STATED TASK
From the entries below, keep only the lines that contain the word "item", and copy each one out in full.

##### DATASET CONTENT #####

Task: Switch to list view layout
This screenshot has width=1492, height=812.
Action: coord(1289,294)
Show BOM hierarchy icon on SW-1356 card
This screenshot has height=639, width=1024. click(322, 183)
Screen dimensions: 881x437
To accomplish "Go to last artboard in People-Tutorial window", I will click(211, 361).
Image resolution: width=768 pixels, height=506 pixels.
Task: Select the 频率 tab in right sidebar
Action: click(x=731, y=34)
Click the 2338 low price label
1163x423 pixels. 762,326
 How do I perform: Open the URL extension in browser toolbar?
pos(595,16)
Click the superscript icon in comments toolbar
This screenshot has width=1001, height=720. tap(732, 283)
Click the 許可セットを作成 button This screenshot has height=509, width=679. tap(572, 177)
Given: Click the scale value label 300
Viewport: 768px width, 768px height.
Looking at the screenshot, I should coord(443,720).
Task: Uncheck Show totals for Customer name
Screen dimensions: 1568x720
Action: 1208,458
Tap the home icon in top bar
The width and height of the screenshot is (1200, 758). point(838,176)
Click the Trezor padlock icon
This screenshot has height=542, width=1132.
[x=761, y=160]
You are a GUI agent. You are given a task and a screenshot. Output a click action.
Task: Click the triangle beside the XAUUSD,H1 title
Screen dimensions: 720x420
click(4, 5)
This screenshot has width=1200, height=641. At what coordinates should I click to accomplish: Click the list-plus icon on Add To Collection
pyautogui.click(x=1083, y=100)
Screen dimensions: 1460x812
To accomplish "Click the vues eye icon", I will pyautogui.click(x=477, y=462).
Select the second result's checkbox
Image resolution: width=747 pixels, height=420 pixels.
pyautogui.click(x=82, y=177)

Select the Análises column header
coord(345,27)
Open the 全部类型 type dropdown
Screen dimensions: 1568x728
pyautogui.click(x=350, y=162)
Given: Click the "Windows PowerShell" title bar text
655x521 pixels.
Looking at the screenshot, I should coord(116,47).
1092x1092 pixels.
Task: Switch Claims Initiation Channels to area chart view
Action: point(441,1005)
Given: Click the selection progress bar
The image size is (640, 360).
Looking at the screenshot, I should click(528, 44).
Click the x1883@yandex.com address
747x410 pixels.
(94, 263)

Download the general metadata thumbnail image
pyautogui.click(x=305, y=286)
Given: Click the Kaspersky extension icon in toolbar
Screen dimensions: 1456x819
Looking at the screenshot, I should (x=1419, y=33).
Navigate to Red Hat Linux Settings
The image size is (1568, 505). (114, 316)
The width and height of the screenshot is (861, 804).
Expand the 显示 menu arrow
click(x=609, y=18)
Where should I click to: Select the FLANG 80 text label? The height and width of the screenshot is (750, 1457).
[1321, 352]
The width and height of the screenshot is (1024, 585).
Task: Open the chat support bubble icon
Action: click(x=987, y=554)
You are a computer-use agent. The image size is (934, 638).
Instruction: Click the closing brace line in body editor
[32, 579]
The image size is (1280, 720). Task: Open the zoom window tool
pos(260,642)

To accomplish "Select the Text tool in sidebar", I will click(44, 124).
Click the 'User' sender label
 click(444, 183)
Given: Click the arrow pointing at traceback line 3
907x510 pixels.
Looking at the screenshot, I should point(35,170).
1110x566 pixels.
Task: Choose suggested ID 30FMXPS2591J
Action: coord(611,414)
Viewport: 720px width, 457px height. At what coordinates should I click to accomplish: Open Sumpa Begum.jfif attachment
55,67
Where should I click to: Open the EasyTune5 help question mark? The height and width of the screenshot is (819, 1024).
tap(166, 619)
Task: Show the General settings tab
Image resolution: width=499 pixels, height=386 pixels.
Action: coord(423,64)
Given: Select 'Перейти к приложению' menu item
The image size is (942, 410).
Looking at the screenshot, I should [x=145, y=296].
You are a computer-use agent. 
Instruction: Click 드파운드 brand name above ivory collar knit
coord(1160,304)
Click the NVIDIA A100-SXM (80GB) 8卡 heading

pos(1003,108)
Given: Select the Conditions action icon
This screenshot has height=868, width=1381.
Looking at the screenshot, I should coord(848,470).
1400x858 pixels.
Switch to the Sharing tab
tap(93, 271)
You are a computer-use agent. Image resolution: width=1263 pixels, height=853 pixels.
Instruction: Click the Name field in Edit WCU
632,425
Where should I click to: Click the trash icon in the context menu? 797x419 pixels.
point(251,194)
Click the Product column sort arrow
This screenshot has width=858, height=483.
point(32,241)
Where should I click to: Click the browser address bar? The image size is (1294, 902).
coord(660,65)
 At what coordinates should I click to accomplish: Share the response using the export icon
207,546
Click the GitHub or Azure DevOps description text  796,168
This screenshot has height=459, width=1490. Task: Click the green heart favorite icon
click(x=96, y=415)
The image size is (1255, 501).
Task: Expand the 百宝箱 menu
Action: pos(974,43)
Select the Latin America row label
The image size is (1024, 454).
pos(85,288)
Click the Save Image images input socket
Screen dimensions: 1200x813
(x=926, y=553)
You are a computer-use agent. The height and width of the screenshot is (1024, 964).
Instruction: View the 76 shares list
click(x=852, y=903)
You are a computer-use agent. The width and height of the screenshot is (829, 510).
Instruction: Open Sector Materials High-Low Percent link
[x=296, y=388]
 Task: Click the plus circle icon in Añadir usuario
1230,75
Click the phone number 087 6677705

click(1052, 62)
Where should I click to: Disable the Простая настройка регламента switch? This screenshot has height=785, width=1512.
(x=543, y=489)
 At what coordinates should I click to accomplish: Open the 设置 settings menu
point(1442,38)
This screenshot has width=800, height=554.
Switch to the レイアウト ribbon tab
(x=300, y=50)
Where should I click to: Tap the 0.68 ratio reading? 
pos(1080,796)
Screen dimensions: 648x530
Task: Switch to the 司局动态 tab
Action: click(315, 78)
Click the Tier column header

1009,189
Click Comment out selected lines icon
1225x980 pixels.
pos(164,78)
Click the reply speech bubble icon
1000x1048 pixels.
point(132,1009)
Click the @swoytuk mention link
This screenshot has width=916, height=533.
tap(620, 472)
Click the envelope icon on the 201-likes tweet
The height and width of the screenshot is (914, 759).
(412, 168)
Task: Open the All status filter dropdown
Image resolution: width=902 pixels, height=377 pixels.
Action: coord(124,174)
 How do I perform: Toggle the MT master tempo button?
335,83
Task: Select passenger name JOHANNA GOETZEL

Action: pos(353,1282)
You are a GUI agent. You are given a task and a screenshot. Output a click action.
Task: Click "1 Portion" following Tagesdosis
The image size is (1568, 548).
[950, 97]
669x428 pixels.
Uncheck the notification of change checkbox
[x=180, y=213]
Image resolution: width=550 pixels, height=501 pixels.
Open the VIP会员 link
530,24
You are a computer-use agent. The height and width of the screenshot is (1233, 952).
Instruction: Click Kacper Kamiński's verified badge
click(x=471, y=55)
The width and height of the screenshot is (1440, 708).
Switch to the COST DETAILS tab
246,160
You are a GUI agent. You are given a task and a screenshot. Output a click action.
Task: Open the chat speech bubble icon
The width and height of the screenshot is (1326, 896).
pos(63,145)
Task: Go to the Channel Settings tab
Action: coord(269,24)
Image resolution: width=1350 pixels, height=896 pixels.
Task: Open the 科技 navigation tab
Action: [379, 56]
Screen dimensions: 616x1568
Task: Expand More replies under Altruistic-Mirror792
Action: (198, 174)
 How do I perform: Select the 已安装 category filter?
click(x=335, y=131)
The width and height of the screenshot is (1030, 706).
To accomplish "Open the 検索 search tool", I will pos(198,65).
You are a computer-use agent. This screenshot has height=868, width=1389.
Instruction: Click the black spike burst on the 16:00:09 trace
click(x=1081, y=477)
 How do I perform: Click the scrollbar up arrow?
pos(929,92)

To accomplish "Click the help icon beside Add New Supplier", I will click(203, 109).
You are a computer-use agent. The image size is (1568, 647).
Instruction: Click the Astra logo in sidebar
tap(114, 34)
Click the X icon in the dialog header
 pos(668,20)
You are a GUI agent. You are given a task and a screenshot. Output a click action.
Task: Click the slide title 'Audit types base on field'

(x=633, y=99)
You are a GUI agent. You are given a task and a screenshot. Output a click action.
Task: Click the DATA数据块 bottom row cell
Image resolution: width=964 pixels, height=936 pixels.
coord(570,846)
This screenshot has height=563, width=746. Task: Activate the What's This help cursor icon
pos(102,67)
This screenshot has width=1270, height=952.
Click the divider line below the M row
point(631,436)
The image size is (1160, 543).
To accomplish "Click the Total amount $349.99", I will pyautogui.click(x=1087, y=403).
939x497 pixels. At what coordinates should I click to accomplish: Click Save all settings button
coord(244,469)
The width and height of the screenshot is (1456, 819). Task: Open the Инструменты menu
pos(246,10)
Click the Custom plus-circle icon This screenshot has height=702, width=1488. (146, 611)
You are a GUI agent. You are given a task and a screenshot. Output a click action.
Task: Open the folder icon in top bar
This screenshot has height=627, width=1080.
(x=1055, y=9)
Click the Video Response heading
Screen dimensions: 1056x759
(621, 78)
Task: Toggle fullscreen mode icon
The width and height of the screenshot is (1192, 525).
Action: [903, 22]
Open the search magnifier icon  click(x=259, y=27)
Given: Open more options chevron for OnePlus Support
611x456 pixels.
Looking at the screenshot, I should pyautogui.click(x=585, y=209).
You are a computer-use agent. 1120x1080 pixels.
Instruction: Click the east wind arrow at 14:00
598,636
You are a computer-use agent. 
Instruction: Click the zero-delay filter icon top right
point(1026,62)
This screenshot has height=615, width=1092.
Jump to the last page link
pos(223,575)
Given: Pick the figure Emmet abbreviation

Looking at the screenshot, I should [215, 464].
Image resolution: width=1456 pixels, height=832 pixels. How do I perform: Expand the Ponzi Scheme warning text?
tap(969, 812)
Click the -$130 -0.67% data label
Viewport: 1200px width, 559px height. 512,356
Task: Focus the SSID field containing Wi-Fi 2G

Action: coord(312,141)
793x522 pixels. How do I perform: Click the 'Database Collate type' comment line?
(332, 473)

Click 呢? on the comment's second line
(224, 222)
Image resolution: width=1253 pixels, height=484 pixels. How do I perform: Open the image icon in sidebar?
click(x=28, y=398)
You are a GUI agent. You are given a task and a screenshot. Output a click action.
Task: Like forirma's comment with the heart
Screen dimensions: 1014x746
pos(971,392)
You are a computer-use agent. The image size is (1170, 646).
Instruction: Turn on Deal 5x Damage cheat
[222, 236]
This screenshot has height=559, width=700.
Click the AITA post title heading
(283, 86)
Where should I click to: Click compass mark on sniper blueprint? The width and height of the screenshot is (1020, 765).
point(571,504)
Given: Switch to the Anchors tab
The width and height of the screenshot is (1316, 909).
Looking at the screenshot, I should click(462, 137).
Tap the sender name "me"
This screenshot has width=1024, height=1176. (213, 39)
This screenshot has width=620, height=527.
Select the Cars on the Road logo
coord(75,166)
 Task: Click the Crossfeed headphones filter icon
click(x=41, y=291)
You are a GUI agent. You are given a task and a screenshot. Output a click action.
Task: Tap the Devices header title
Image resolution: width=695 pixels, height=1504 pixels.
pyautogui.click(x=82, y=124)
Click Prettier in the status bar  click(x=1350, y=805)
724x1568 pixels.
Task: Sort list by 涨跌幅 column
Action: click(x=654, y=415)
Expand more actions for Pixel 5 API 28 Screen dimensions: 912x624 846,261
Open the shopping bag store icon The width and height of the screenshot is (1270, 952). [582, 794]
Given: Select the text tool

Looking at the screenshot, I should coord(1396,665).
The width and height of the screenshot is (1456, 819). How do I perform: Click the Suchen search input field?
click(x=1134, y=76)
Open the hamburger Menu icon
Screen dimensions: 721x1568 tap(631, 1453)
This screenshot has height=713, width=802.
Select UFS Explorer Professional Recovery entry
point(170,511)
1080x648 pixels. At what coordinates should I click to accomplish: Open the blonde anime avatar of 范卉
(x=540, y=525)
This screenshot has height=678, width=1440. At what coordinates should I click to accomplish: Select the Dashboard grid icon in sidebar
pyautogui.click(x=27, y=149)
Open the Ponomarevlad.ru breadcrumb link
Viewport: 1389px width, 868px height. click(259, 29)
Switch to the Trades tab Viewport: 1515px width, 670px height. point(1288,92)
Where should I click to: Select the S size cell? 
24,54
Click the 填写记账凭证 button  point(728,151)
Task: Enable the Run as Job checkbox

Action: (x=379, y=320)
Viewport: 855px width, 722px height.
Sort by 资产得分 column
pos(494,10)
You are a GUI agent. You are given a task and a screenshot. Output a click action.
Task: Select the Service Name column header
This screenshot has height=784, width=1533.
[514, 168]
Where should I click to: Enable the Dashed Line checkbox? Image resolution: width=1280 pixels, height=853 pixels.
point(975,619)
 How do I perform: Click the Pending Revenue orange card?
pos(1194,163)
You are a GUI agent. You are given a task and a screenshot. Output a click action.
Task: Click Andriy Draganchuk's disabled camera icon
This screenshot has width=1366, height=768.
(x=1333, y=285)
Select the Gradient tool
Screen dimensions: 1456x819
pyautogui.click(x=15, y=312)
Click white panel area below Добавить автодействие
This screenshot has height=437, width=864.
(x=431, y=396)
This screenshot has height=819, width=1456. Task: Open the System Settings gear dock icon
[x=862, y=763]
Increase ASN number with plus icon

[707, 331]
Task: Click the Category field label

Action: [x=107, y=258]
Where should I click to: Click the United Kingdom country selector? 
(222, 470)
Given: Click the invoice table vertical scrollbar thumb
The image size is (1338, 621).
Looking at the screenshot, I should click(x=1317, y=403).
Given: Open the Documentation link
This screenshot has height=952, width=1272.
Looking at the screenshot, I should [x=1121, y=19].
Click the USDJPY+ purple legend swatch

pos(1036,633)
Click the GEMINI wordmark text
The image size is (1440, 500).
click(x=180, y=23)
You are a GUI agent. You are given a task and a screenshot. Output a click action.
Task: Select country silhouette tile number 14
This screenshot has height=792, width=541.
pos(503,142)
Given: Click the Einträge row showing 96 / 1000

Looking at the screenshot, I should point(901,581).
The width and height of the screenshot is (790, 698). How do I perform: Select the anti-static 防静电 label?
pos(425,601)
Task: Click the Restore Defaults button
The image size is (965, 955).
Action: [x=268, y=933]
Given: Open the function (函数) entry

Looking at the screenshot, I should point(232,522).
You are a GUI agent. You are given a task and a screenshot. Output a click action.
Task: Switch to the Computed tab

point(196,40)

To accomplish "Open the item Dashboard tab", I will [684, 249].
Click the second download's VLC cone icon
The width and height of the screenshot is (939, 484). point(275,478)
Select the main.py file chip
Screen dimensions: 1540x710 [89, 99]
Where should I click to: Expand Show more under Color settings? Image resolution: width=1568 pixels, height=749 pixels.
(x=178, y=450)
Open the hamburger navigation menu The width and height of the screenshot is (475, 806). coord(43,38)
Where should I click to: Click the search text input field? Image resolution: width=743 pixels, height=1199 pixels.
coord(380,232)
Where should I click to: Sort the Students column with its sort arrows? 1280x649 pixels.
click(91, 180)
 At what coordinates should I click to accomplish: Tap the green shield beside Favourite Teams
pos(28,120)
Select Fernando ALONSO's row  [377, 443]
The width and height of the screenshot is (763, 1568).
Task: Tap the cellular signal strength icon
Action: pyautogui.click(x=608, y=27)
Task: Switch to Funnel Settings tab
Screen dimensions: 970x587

#####

ANSWER
Given: Select 'Перейти к приложению' menu item
To accomplish "Open the item Dashboard tab", I will [684, 249].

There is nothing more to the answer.